WHAT YOU SHOULD DO:
When you find the line with "Task: Apply the LOGO paragraph style" among the records below, reproduce it and each line after it exactly, ending with the line with "You are a computer-use".

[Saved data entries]

::::

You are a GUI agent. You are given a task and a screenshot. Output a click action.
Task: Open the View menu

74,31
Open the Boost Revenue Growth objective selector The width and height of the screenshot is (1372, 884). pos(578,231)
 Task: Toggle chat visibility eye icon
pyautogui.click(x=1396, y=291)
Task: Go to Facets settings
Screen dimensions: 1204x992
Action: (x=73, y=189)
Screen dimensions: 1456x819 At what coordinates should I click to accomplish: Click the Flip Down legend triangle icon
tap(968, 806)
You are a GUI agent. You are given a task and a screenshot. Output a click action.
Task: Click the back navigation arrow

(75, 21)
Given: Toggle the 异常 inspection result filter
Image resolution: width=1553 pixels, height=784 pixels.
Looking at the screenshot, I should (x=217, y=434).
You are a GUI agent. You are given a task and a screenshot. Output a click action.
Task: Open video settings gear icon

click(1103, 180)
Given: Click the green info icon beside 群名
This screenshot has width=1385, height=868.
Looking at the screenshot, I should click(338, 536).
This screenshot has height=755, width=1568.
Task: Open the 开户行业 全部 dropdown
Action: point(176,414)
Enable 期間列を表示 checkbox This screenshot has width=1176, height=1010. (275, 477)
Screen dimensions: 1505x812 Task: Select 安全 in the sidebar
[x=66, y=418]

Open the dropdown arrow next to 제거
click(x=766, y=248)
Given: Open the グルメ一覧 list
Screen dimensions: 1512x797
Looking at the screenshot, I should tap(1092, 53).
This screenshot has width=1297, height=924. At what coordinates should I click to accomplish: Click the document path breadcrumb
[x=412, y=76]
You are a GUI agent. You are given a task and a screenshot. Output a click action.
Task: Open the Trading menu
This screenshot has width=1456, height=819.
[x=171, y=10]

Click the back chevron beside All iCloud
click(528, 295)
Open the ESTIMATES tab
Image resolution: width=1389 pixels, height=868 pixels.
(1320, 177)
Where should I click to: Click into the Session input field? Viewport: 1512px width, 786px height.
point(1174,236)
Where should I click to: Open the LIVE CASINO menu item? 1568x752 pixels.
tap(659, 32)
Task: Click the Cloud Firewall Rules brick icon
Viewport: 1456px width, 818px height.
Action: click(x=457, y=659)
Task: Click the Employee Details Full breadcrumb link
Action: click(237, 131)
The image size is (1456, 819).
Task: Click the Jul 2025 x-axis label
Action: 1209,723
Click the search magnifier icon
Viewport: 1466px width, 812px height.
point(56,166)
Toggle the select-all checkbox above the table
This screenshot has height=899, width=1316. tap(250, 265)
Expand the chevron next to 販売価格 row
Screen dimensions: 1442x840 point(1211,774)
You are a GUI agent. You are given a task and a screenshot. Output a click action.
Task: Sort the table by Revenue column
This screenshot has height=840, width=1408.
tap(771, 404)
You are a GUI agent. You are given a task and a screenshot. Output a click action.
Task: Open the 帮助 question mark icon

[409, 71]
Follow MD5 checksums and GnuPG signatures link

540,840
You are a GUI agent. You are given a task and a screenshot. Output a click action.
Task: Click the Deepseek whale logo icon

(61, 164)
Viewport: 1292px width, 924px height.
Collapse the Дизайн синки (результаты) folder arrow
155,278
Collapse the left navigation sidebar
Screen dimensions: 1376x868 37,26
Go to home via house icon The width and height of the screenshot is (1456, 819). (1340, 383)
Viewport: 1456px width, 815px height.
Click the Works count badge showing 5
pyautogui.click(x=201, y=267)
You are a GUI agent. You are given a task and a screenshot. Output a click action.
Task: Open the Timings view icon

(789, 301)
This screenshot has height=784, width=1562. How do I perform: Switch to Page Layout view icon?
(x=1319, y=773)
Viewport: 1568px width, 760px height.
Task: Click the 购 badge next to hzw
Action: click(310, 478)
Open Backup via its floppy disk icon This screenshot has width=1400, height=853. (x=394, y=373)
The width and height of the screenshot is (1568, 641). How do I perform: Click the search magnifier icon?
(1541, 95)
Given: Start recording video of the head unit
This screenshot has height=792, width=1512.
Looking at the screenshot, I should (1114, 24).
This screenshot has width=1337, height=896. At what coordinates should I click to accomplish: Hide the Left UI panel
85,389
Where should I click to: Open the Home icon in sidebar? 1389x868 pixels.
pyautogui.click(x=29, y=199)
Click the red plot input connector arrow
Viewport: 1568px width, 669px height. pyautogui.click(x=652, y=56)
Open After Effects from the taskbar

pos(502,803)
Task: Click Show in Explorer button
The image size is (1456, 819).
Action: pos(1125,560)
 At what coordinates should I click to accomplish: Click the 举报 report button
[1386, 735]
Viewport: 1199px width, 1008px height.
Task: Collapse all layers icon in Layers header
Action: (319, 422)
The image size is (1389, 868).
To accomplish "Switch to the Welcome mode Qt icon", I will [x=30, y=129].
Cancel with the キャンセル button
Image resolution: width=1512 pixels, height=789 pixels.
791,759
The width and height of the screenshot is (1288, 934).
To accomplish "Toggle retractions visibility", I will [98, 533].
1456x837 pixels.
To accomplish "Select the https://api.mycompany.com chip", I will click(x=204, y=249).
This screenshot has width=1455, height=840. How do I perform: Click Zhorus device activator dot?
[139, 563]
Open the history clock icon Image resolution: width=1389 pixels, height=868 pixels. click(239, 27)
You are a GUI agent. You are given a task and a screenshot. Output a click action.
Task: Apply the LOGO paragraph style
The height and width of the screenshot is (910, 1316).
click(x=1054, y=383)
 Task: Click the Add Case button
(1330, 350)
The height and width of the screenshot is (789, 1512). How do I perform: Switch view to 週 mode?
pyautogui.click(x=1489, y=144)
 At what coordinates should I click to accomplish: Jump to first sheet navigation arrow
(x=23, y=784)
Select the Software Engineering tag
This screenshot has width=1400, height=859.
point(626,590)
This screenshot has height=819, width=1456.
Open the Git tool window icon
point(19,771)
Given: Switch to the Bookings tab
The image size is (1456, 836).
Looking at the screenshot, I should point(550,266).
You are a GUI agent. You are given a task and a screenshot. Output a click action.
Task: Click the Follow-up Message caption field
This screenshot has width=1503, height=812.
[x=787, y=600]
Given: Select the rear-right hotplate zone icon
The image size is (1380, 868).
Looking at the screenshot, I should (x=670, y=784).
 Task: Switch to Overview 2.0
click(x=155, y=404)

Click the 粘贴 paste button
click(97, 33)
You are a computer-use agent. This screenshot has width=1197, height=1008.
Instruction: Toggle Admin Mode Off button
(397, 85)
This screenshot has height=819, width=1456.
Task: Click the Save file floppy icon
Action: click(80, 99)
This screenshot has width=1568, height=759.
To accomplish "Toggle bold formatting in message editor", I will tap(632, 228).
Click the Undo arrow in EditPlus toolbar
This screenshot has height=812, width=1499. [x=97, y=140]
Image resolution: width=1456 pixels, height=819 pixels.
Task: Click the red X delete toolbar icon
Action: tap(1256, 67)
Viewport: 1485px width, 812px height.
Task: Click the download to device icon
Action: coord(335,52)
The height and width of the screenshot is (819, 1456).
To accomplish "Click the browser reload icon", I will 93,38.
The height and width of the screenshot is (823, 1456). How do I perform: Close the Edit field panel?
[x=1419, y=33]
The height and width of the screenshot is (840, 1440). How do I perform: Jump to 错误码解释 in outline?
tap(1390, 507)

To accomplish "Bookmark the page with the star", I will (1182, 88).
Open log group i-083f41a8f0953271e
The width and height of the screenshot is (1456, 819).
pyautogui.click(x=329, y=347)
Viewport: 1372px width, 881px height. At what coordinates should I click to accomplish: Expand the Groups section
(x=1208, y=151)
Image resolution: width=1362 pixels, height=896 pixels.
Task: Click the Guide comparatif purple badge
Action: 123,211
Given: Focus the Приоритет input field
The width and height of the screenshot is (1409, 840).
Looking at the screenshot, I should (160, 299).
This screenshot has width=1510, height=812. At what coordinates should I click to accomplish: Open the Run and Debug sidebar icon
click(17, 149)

::::

RESPONSE TO THIS TASK:
Task: Apply the LOGO paragraph style
The height and width of the screenshot is (910, 1316).
click(x=1054, y=383)
 Task: Click the Add Case button
(1330, 350)
The height and width of the screenshot is (789, 1512). How do I perform: Switch view to 週 mode?
pyautogui.click(x=1489, y=144)
 At what coordinates should I click to accomplish: Jump to first sheet navigation arrow
(x=23, y=784)
Select the Software Engineering tag
This screenshot has width=1400, height=859.
point(626,590)
This screenshot has height=819, width=1456.
Open the Git tool window icon
point(19,771)
Given: Switch to the Bookings tab
The image size is (1456, 836).
Looking at the screenshot, I should point(550,266).
You are a GUI agent. You are given a task and a screenshot. Output a click action.
Task: Click the Follow-up Message caption field
This screenshot has width=1503, height=812.
[x=787, y=600]
Given: Select the rear-right hotplate zone icon
The image size is (1380, 868).
Looking at the screenshot, I should (x=670, y=784).
 Task: Switch to Overview 2.0
click(x=155, y=404)

Click the 粘贴 paste button
click(97, 33)
You are a computer-use agent. This screenshot has width=1197, height=1008.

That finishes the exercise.